Parsing HTML without Perl

Discussion in 'HTML' started by TLOlczyk, Jun 29, 2004.

  1. TLOlczyk

    TLOlczyk Guest

    Is there a library that will allow me to parse bad HTML?
    ( good html too, but any lib will do that ).

    Yes I can use Perl, but I want the flexibility to use any one
    of several languages. So a shared object/dll would be best.
    I've looked at libxml ( actually libxml2 ) and expat ( I know
    they are really XML parsers, but one can hope ), and neither
    handles HTML well enough. I'm totally confused by libwww.
    The libwww people suggest looking at the parser in Amaya,
    but I don't know how good it is or if I can extract it from
    the rest of Amaya.

    Suggestions?


    The reply-to email address is .
    This is an address I ignore.
    To reply via email, remove 2002 and change yahoo to
    interaccess,

    **
    Thaddeus L. Olczyk, PhD

    There is a difference between
    *thinking* you know something,
    and *knowing* you know something.
     
    TLOlczyk, Jun 29, 2004
    #1
    1. Advertising

  2. On Tue, 29 Jun 2004 05:23:09 -0500 TLOlczyk posted:

    > Is there a library that will allow me to parse bad HTML?
    > ( good html too, but any lib will do that ).
    >
    > Yes I can use Perl, but I want the flexibility to use any one
    > of several languages.
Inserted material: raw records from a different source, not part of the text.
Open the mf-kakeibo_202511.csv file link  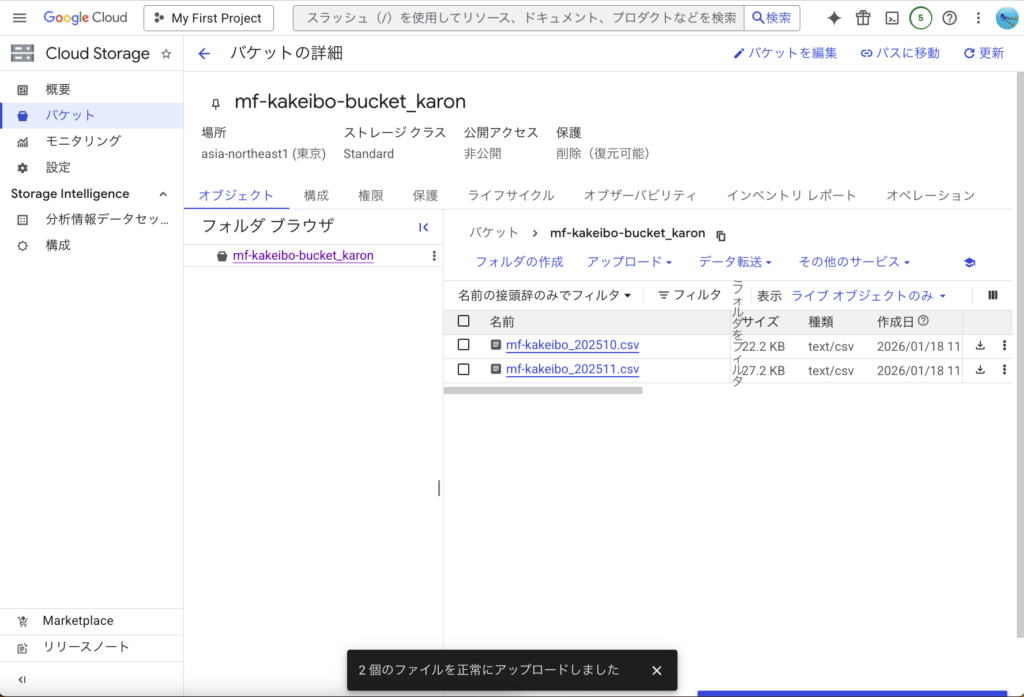572,369
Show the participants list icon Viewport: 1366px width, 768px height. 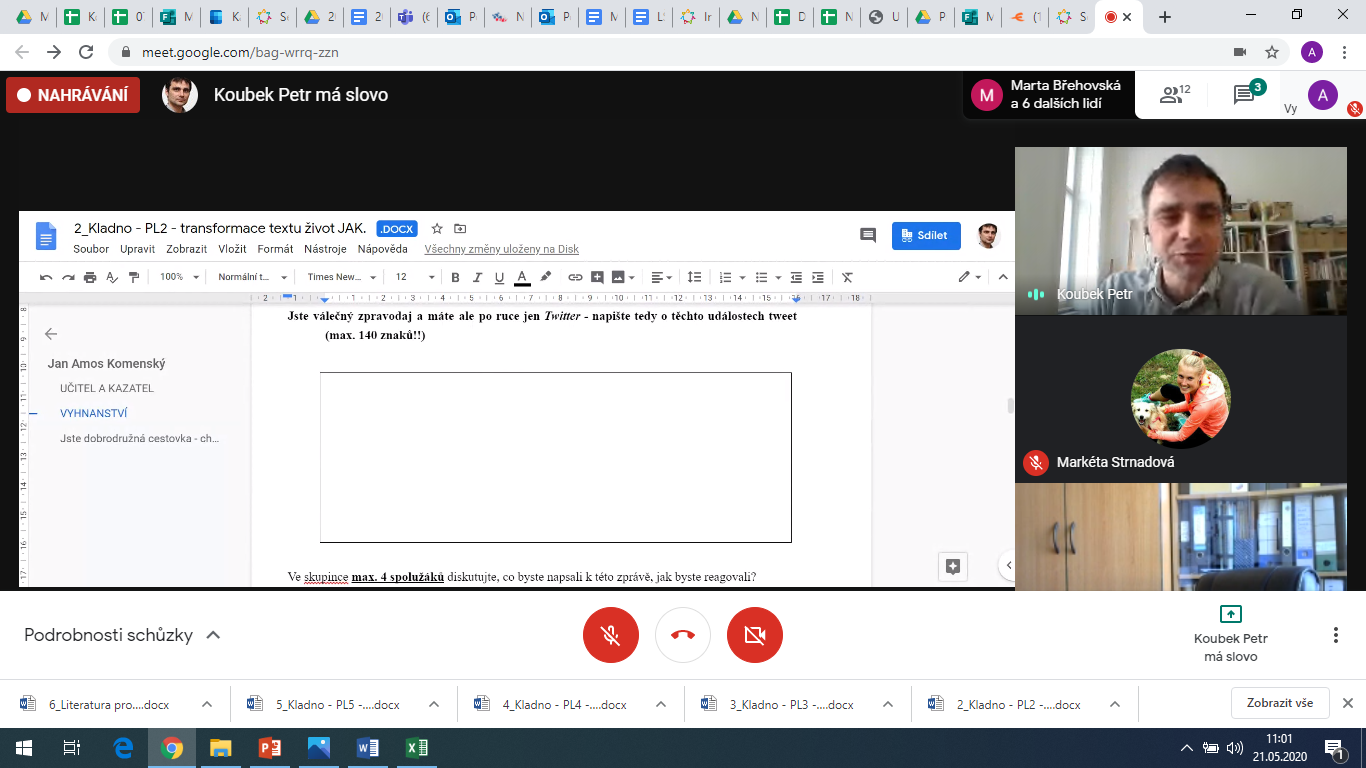click(x=1170, y=95)
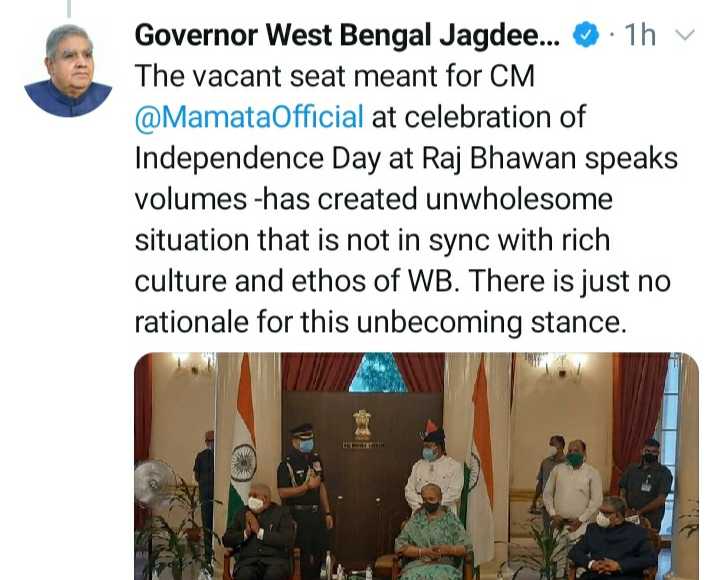720x580 pixels.
Task: Click the seated man at the photo's right
Action: 613,540
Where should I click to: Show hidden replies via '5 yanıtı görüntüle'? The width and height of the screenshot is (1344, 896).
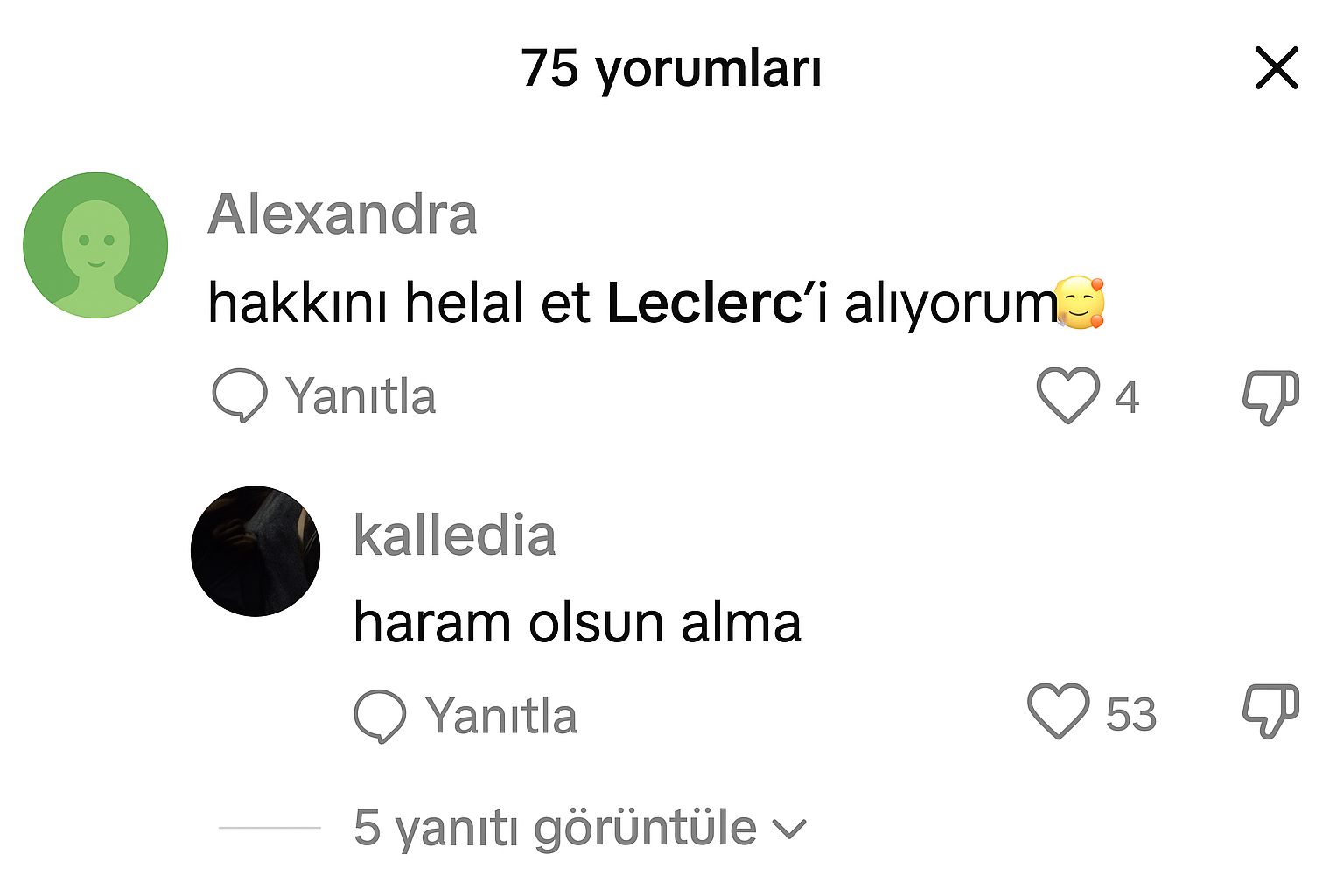[555, 828]
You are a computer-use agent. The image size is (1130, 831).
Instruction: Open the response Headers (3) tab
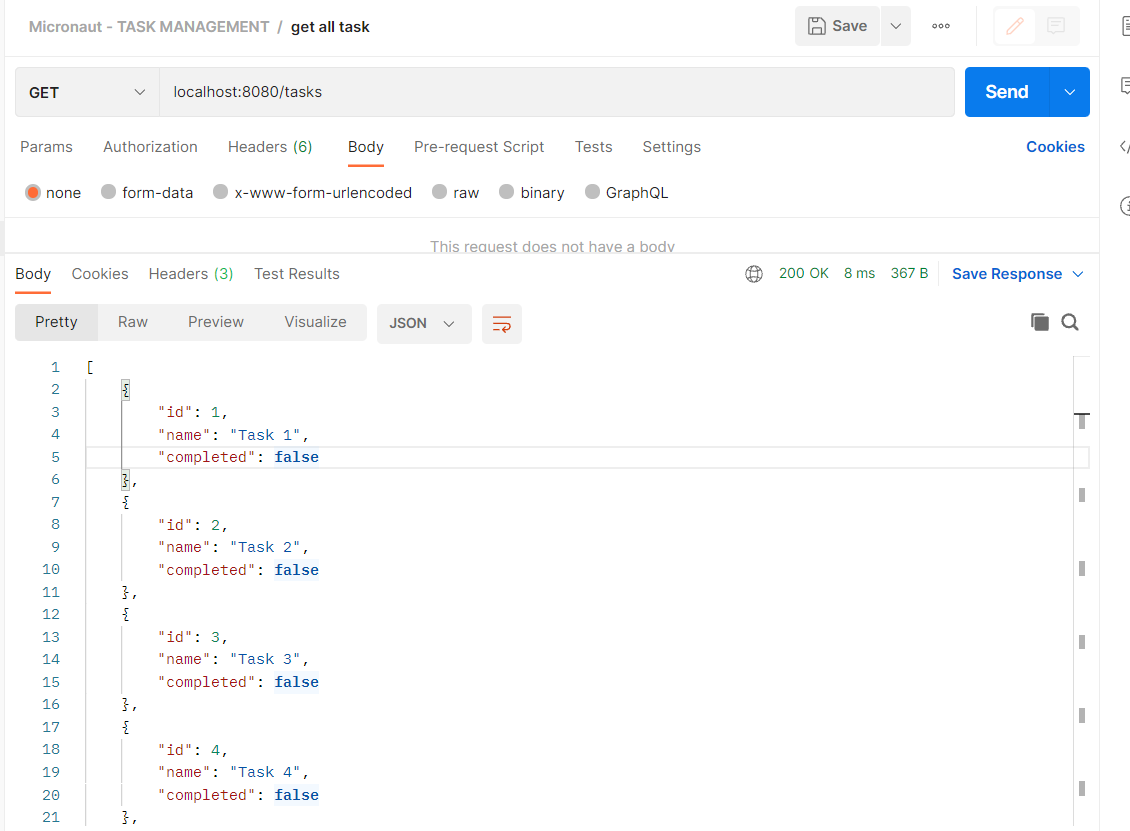pyautogui.click(x=190, y=273)
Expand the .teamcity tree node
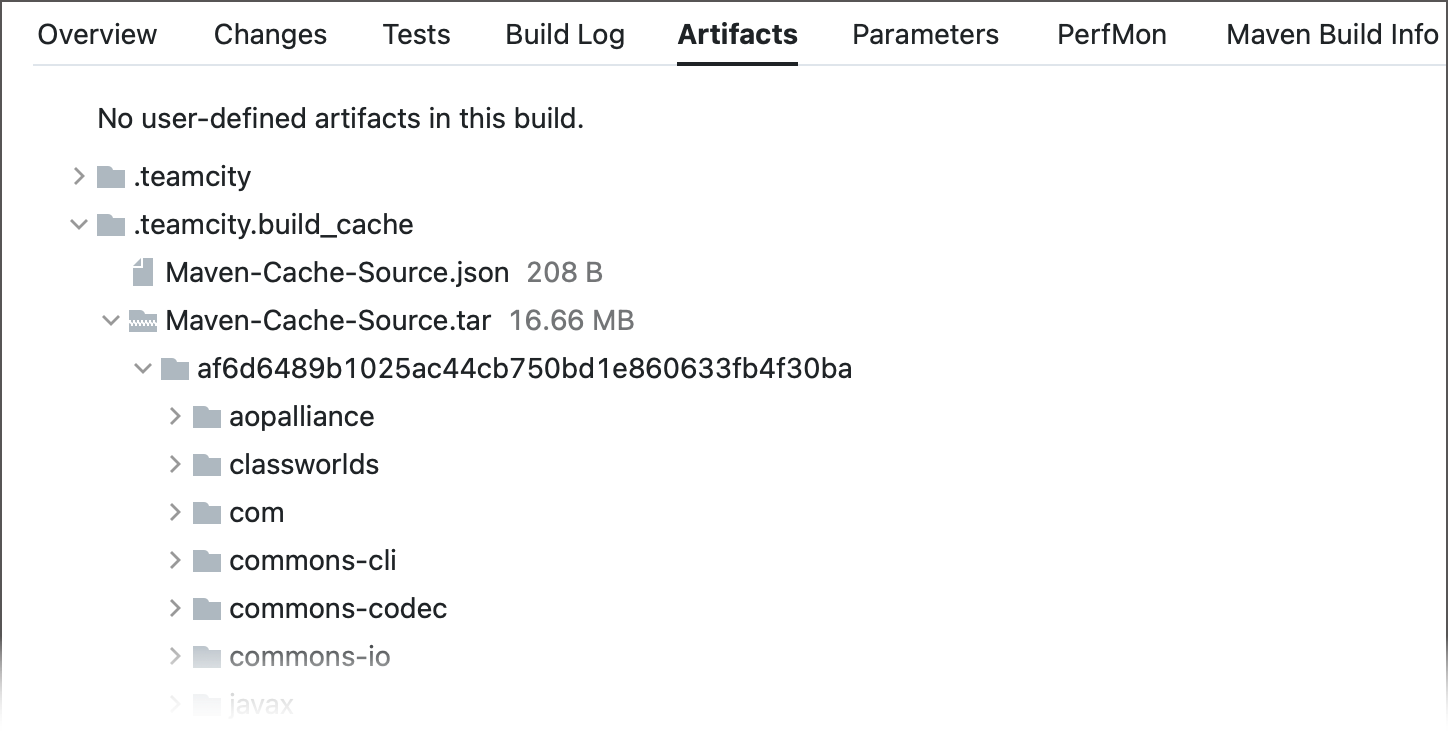Screen dimensions: 1448x736 tap(78, 176)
So a shared object/dll would be best.
    > I've looked at libxml ( actually libxml2 ) and expat ( I know
    > they are really XML parsers, but one can hope ), and neither
    > handles HTML well enough. I'm totally confused by libwww.
    > The libwww people suggest looking at the parser in Amaya,
    > but I don't know how good it is or if I can extract it from
    > the rest of Amaya.
    >
    > Suggestions?
    >


    Georg Rehm describes (in: Mehler & Lobin: Automatische Textanalyse,
    2004) a two step process for converting arbitrary HTML Webpages to
    XHTML. According to him it works in 98.7 % of all cases:

    1) use tidy to read and try to convert the HTML to XHTML

    2) if 1) fails they use HTML::Treebuilder (Perl module, see:
    http://www.cpan.org) and then again tidy.

    For 10000 files picked at random 9872 could be successfully converted in
    this fashion. Only 5 of the resulting files were not wellformed afterwards
    (tested with expat).


    Kind regards
    David
     
    David Christopher Weichert, Jun 29, 2004
    #2
    1. Advertising

  3. TLOlczyk

    TLOlczyk Guest

    On Tue, 29 Jun 2004 12:46:52 +0200, David Christopher Weichert
    <> wrote:

    >On Tue, 29 Jun 2004 05:23:09 -0500 TLOlczyk posted:
    >
    >> Is there a library that will allow me to parse bad HTML?
    >> ( good html too, but any lib will do that ).
    >>
    >> Yes I can use Perl, but I want the flexibility to use any one
    >> of several languages. So a shared object/dll would be best.
    >> I've looked at libxml ( actually libxml2 ) and expat ( I know
    >> they are really XML parsers, but one can hope ), and neither
    >> handles HTML well enough. I'm totally confused by libwww.
    >> The libwww people suggest looking at the parser in Amaya,
    >> but I don't know how good it is or if I can extract it from
    >> the rest of Amaya.
    >>
    >> Suggestions?
    >>

    >
    >Georg Rehm describes (in: Mehler & Lobin: Automatische Textanalyse,
    >2004) a two step process for converting arbitrary HTML Webpages to
    >XHTML. According to him it works in 98.7 % of all cases:
    >
    >1) use tidy to read and try to convert the HTML to XHTML
    >

    No. Tidy chokes on embedded < > and a few other bad constructs.
    At least it did last I looked. I will have to try it again.
    Also it comes as a standalone application. If i were to use
    something like tidy, I would preffer it to be a lib ( though I
    understand they are working on it ).

    Ps: I never tried it with javascript. How does it handle that.
    Both expat and libxml choke on the first for loop.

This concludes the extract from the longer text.